Variant data input

🌀 About

Our RaMeDiES statistical tools require separate, tab-delimited variant files for each patient in your dataset. Here we provide details about the specific input file format and scripts for processing your variant files for use with our framework.

🌀 Final variant file format

The input files for all RaMeDiES tools have EIGHT required and SIX optional (but strongly suggested) tab-delimited columns. An uncommented header line must specify these exact column names, but they can be in any order. Other columns, including incorrectly named columns, and lines beginning with # will be ignored. Examples of properly formatted input files can be found in the test/input/ directory in our repository.

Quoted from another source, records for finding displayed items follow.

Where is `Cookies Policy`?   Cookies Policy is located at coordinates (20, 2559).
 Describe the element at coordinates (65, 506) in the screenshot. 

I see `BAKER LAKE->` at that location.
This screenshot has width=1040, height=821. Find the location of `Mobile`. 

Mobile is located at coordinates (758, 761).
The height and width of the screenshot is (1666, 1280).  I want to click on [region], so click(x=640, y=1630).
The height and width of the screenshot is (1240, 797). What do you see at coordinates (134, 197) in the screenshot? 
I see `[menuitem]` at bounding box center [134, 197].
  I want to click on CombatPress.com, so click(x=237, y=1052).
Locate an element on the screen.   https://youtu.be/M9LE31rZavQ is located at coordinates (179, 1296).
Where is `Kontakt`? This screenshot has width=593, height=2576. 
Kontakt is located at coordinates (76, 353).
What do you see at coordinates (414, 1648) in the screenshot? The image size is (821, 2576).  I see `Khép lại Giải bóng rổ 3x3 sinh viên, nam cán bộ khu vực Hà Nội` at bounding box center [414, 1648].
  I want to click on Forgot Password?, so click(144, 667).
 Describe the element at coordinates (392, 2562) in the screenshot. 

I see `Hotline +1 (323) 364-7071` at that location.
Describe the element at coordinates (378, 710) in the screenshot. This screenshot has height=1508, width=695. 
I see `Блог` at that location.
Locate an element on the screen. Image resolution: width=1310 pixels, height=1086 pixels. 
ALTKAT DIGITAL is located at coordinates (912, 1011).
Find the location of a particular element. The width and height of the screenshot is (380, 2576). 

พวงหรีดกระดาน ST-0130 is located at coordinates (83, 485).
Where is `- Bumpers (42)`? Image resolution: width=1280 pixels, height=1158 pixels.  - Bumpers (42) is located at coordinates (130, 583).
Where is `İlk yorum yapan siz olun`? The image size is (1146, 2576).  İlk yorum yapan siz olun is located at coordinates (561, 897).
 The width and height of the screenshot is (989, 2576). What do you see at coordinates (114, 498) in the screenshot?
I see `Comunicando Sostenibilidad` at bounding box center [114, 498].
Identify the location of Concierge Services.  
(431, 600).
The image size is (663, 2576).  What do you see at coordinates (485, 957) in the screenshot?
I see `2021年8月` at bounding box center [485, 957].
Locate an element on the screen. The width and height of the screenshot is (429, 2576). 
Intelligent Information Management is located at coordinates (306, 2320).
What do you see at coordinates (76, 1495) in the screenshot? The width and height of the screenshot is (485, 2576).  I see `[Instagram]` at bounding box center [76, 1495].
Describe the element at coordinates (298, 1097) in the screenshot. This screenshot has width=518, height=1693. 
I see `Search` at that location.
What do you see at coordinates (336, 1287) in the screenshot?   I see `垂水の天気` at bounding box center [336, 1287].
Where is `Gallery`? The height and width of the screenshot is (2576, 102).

column name	description	example value
`ensembl_gene_id`	Ensembl canonical gene ID without version suffix	`ENSG00000087884`
`chromosome`	chromosome name in Ensembl format	`11`
`1-indexed_location`	variant position according to genome build GRCh38/hg38	`77872333`
`ref_allele`	reference allele of variant	`A`
`alt_allele`	alternate allele of variant	`G`
`consequence`	`,`- or `&`-delimited Ensembl VEP (Variant Effect Predictor) consequences which must be found in the `VEP_cons_dict` dictionary in `cfg.py`	`intron_variant,3_prime_UTR_variant`
`inherited_from`	variant inheritance; must be one of `mom`, `dad`, `neither` or an empty string (indicating a de novo)	`mom`
`CADD-raw`	CADD v1.6 raw score (i.e., not Phred-scaled)	`1.80659`
`MAF`	❗ gnomAD popmax minor allele frequency, -1 indicates not present	`0.00420489`
`SpliceAI_acceptor-gain-score`	❗ SpliceAI acceptor gain delta score	`0.0`
`SpliceAI_acceptor-loss-score`	❗ SpliceAI acceptor loss delta score	`0.0`
`SpliceAI_donor-gain-score`	❗ SpliceAI donor gain delta score	`0.0`
`SpliceAI_donor-loss-score`	❗ SpliceAI donor loss delta score	`0.0`
`DenovoMutationRate`	❗ comma-separated Roulette mutation rate estimate and quality track	`8.16e-14,high`

❗ MAF column is ignored if command-line parameter --MAF is not specified

❗ SpliceAI_* columns are ignored if command-line parameter --variant_annots=C (i.e., only consider coding variants) is specified

❗ DenovoMutationRate is ignored if command-line parameter --no_qual_track is specified. However, we strongly recommend including these values as a quality control measure.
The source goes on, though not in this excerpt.